Jobs:
1/ Reproduce the portion of the earnings call transcript starting at "I do expect" and ending at "KRW 40 billion.".
2/ According to the earnings call transcript, roughly how much is the financial impact from the fire incident, including revenue loss and user compensation, expected to be?

Passage given:
■ ■ ■
Yes. Hello. I'm from NH Investment & Securities. I am Jae-min Ahn . I would like to ask about two or three questions. My first question relates to the recent fire incident at Kakao. I would like to understand what the financial impact is going to be for Q4 in terms of any losses from on the revenue line item and potential compensation to your users. I think you've mentioned this briefly in your presentation, will we and do we need to expect any changes with regards to the business direction as NK had previously stepped down? Also would like to understand what the long-term implication is for your investment into infrastructure. My second question relates to the fact that Kakao is seeing quite significant level of increase in its number of subsidiaries, and there is also growing criticism from outside.
Would like to understand what the company's position is with respect to the growing number of subsidiaries within Kakao.
Hello, this is Simon, the CEO. I will respond to your first question, and then I will have our SVP, Jay, respond to your second and the third question. The fire incident that we recently experienced was an opportunity and an occasion for us to once again really understand that the Kakao is truly an essential service that is being provided to the entire population. It was an opportunity for us to have an awakening and really look back on the fact that we had some shortcomings with regards to such service offerings.
I do expect that in the process of living up to the duties that we have against the society, there could be some short-term costs that may be generated, but we believe that financial impact will be short-term and one-off. We were able to successfully restore the service. However, I believe that it will take more time for us to earn back the trust from our user base. Basically, through these efforts, through the compensation and the countermeasures that we will put in place going forward, we wish to lay the basis for enabling a more long-term and more stable services which our users can trust. For your information, in terms of the financial impact that includes the revenue loss as well as a short-term financial impact with regards to user compensation is expected to be around KRW 40 billion.
With regards to the specific plan for support, we have not yet finalized the package, so it would be difficult for me at this point in time to share with you the specific details. We will receive the filing for damages that our users and partners have experienced up until November the sixth. Once we come up with an appropriate support related guideline, we will come back to you and share that information with you. Also, relating to that first question, you mentioned NK's resignation and any potential impact that will have on the overall direction of the company strategy.
■ ■ ■
Material supplied:
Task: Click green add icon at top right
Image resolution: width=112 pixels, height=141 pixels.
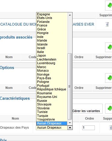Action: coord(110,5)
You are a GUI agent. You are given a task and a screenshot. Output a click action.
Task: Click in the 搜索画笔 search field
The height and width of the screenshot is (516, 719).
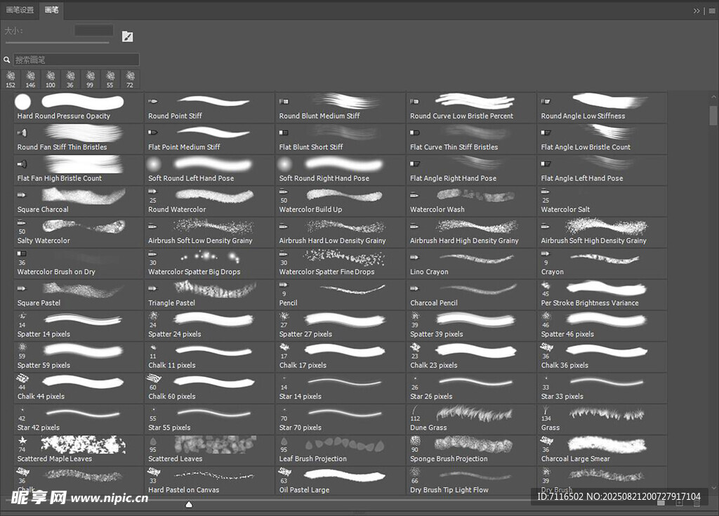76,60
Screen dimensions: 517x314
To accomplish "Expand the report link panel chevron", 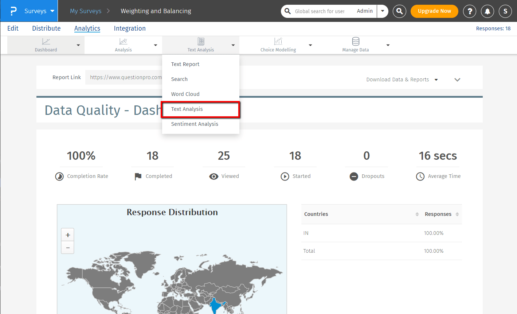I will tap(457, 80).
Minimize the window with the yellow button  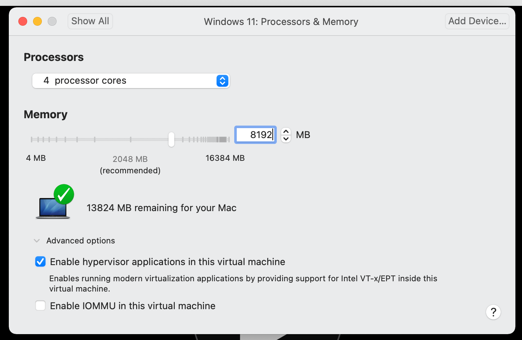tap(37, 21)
■ ■ ■
Worked answers:
1/
I do expect that in the process of living up to the duties that we have against the society, there could be some short-term costs that may be generated, but we believe that financial impact will be short-term and one-off. We were able to successfully restore the service. However, I believe that it will take more time for us to earn back the trust from our user base. Basically, through these efforts, through the compensation and the countermeasures that we will put in place going forward, we wish to lay the basis for enabling a more long-term and more stable services which our users can trust. For your information, in terms of the financial impact that includes the revenue loss as well as a short-term financial impact with regards to user compensation is expected to be around KRW 40 billion.

2/ Around KRW 40 billion.